[Opening RECORDS FOR THE TASK section]

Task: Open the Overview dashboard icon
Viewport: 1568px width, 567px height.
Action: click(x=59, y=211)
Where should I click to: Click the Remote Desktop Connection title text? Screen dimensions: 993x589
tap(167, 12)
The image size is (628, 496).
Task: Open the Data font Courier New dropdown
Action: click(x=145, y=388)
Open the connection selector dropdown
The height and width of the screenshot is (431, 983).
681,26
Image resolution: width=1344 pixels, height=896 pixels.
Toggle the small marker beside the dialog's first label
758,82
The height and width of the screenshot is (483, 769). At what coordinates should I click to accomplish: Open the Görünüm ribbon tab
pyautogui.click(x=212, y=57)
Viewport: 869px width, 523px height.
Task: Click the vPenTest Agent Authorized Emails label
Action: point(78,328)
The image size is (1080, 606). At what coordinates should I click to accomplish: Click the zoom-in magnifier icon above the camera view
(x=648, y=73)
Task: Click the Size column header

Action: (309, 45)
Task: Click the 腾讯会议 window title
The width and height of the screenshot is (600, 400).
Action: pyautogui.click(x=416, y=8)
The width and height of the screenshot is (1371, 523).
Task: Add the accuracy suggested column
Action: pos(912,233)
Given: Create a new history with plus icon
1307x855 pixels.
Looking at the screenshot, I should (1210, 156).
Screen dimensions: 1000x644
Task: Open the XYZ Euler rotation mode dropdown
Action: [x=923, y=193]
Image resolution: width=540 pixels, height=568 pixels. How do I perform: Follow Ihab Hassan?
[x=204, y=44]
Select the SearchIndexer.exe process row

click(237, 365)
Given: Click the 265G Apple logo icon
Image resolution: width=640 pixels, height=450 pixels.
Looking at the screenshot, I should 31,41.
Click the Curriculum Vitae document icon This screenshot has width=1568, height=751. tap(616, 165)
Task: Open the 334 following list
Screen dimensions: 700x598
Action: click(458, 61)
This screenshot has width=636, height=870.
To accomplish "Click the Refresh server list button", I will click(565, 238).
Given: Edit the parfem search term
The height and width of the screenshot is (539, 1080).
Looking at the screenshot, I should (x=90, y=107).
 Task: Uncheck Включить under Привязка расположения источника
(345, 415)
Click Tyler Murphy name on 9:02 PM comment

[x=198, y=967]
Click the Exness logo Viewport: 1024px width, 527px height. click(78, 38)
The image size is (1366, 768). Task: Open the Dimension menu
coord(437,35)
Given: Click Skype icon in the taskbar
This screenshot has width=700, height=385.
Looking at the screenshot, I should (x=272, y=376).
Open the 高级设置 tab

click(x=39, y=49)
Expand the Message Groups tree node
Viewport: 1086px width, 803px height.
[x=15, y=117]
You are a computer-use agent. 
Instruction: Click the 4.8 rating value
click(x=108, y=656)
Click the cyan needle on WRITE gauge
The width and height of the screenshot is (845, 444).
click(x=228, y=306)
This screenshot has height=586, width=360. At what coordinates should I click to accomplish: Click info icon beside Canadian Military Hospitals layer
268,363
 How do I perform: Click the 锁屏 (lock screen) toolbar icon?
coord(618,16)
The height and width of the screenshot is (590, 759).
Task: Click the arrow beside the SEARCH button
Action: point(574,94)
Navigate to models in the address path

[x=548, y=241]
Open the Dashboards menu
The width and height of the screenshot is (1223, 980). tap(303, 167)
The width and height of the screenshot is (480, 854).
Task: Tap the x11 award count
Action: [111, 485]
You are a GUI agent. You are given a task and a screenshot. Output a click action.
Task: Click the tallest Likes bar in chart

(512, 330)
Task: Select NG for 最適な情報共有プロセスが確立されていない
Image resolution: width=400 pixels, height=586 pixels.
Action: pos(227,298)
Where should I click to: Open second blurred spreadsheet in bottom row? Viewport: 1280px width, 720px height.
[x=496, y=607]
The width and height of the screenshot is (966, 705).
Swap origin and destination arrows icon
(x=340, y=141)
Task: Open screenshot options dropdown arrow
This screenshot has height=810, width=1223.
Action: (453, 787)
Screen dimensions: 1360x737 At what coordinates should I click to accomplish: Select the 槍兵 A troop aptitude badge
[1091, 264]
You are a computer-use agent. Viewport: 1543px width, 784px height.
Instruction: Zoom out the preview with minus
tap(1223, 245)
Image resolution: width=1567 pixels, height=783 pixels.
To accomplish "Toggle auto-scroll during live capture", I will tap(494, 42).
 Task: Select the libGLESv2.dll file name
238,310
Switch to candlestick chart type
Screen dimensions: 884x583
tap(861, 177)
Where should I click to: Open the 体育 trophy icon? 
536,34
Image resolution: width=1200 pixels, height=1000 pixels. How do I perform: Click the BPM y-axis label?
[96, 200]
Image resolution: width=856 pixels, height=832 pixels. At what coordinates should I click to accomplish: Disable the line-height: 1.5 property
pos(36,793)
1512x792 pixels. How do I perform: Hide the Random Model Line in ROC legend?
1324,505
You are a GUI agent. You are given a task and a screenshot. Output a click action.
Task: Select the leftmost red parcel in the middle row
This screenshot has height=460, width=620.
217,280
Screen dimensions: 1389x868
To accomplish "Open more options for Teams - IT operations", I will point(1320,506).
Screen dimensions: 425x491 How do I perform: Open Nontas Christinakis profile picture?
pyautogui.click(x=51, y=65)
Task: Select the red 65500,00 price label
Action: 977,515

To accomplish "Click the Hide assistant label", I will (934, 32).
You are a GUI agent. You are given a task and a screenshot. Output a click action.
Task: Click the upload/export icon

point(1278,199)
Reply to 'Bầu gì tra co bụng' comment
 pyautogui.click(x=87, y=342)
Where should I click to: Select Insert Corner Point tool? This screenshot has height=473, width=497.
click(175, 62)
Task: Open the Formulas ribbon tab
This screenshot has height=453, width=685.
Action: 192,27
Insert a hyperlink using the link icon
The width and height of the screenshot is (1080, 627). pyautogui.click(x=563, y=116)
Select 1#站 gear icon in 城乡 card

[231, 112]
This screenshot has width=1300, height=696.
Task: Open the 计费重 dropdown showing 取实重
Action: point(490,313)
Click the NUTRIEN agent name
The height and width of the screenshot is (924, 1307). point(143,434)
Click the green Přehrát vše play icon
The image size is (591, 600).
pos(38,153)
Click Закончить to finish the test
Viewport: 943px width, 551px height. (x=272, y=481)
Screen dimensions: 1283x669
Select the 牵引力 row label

[Closing RECORDS FOR THE TASK section]

Nothing but the lines from the one containing "Insert a hyperlink using the link icon" to the end of the records above should appear, each copied exactly.

**REPLY:**
Insert a hyperlink using the link icon
The width and height of the screenshot is (1080, 627). pyautogui.click(x=563, y=116)
Select 1#站 gear icon in 城乡 card

[231, 112]
This screenshot has width=1300, height=696.
Task: Open the 计费重 dropdown showing 取实重
Action: point(490,313)
Click the NUTRIEN agent name
The height and width of the screenshot is (924, 1307). point(143,434)
Click the green Přehrát vše play icon
The image size is (591, 600).
pos(38,153)
Click Закончить to finish the test
Viewport: 943px width, 551px height. (x=272, y=481)
Screen dimensions: 1283x669
Select the 牵引力 row label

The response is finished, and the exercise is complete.